(Beginning of DATA RECORDS)

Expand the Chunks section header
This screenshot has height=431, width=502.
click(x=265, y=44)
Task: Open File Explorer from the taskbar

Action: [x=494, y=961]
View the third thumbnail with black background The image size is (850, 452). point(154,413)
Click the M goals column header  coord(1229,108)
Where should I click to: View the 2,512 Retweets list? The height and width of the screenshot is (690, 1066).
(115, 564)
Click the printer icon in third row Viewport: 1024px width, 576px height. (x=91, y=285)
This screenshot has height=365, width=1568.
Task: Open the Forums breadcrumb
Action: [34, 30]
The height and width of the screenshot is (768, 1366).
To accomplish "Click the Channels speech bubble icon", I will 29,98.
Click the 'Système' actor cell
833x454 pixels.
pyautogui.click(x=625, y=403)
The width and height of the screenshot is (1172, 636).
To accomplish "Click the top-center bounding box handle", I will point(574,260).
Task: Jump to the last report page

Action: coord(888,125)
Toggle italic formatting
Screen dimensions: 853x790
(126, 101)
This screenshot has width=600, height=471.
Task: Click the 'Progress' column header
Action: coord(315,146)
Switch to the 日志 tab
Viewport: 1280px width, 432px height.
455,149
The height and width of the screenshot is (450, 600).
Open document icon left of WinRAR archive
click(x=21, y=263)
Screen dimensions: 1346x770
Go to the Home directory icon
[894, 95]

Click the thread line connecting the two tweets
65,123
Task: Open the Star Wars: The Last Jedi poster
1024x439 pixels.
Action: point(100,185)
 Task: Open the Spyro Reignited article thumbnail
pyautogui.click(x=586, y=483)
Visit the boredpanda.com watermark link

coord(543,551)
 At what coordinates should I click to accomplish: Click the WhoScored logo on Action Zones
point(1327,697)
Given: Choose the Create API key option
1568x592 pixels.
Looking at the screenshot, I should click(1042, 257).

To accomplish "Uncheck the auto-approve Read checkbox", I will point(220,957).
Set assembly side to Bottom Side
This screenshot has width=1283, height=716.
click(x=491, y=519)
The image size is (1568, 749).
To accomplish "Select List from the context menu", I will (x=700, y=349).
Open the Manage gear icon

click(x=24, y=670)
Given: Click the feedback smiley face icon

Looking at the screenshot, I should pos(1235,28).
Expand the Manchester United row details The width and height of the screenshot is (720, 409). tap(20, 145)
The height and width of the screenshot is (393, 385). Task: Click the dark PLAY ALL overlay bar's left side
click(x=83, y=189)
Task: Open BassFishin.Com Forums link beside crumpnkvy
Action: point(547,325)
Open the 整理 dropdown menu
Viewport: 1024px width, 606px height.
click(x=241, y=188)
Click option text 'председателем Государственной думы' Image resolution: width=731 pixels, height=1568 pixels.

(End of DATA RECORDS)

PROBLEM: Every record is to be retyped exactly as given.

TASK OUTPUT:
Expand the Chunks section header
This screenshot has height=431, width=502.
click(x=265, y=44)
Task: Open File Explorer from the taskbar

Action: [x=494, y=961]
View the third thumbnail with black background The image size is (850, 452). point(154,413)
Click the M goals column header  coord(1229,108)
Where should I click to: View the 2,512 Retweets list? The height and width of the screenshot is (690, 1066).
(115, 564)
Click the printer icon in third row Viewport: 1024px width, 576px height. (x=91, y=285)
This screenshot has height=365, width=1568.
Task: Open the Forums breadcrumb
Action: [34, 30]
The height and width of the screenshot is (768, 1366).
To accomplish "Click the Channels speech bubble icon", I will 29,98.
Click the 'Système' actor cell
833x454 pixels.
pyautogui.click(x=625, y=403)
The width and height of the screenshot is (1172, 636).
To accomplish "Click the top-center bounding box handle", I will point(574,260).
Task: Jump to the last report page

Action: coord(888,125)
Toggle italic formatting
Screen dimensions: 853x790
(126, 101)
This screenshot has width=600, height=471.
Task: Click the 'Progress' column header
Action: coord(315,146)
Switch to the 日志 tab
Viewport: 1280px width, 432px height.
455,149
The height and width of the screenshot is (450, 600).
Open document icon left of WinRAR archive
click(x=21, y=263)
Screen dimensions: 1346x770
Go to the Home directory icon
[894, 95]

Click the thread line connecting the two tweets
65,123
Task: Open the Star Wars: The Last Jedi poster
1024x439 pixels.
Action: point(100,185)
 Task: Open the Spyro Reignited article thumbnail
pyautogui.click(x=586, y=483)
Visit the boredpanda.com watermark link

coord(543,551)
 At what coordinates should I click to accomplish: Click the WhoScored logo on Action Zones
point(1327,697)
Given: Choose the Create API key option
1568x592 pixels.
Looking at the screenshot, I should click(1042, 257).

To accomplish "Uncheck the auto-approve Read checkbox", I will point(220,957).
Set assembly side to Bottom Side
This screenshot has width=1283, height=716.
click(x=491, y=519)
The image size is (1568, 749).
To accomplish "Select List from the context menu", I will (x=700, y=349).
Open the Manage gear icon

click(x=24, y=670)
Given: Click the feedback smiley face icon

Looking at the screenshot, I should pos(1235,28).
Expand the Manchester United row details The width and height of the screenshot is (720, 409). tap(20, 145)
The height and width of the screenshot is (393, 385). Task: Click the dark PLAY ALL overlay bar's left side
click(x=83, y=189)
Task: Open BassFishin.Com Forums link beside crumpnkvy
Action: point(547,325)
Open the 整理 dropdown menu
Viewport: 1024px width, 606px height.
click(x=241, y=188)
Click option text 'председателем Государственной думы' Image resolution: width=731 pixels, height=1568 pixels.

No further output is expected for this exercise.